*Task requirements*.
Up to and including the line containing "צבעי DFX (269, 106)", please reproduce the lines of the listing below, starting from the top.
::: Data :::
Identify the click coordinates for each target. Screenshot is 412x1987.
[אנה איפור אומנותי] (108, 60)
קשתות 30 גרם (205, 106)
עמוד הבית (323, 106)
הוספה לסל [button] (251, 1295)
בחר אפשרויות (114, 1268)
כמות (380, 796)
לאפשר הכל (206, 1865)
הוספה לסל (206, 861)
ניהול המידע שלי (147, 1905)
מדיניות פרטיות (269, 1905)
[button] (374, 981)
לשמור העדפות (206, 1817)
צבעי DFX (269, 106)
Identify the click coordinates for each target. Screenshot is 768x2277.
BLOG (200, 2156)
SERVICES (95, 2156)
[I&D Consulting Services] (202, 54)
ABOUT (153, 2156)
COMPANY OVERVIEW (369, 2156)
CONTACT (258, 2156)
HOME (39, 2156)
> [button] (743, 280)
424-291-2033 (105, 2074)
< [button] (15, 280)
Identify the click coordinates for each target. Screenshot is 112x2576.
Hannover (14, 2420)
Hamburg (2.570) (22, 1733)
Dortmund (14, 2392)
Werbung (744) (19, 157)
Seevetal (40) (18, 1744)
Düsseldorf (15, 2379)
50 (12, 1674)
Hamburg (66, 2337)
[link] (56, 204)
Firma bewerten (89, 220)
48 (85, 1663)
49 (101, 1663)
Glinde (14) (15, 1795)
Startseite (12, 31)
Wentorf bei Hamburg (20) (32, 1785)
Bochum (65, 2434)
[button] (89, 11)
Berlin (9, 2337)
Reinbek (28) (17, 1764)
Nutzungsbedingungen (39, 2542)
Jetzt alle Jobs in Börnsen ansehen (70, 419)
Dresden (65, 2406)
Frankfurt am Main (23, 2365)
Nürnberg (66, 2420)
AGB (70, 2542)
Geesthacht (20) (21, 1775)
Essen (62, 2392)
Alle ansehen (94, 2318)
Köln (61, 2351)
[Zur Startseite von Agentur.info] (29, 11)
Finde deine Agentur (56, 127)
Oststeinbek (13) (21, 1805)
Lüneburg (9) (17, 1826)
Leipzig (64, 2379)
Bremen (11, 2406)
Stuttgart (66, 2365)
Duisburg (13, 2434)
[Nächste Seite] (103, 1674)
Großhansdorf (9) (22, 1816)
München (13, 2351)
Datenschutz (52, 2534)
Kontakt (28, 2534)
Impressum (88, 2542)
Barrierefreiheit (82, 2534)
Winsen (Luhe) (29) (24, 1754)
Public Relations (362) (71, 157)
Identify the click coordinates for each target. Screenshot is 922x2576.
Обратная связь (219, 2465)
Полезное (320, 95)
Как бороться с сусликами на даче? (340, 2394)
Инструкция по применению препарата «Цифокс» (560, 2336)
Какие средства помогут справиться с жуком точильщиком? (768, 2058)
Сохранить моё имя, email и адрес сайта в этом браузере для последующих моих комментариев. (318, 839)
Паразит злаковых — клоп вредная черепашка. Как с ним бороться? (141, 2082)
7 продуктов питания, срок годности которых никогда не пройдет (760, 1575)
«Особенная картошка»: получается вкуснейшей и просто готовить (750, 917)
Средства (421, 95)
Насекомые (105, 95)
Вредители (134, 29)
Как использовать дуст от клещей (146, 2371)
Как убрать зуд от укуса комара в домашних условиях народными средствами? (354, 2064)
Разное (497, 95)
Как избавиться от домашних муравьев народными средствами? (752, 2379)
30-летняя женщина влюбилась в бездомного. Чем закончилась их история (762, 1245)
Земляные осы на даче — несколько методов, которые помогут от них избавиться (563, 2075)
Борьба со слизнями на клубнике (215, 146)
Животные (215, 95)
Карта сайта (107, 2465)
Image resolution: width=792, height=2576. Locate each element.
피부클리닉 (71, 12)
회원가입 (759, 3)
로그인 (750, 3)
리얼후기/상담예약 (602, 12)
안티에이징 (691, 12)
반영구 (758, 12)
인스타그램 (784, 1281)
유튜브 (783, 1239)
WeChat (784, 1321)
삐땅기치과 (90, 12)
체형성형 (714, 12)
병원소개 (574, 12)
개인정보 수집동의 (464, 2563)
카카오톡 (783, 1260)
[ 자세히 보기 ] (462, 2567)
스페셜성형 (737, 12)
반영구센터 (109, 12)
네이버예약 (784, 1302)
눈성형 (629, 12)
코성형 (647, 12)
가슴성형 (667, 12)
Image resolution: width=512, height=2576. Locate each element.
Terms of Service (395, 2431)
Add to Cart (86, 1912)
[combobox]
:::
*Output for this task*.
Identify the click coordinates for each target. Screenshot is 412x1987.
[אנה איפור אומנותי] (108, 60)
קשתות 30 גרם (205, 106)
עמוד הבית (323, 106)
הוספה לסל [button] (251, 1295)
בחר אפשרויות (114, 1268)
כמות (380, 796)
לאפשר הכל (206, 1865)
הוספה לסל (206, 861)
ניהול המידע שלי (147, 1905)
מדיניות פרטיות (269, 1905)
[button] (374, 981)
לשמור העדפות (206, 1817)
צבעי DFX (269, 106)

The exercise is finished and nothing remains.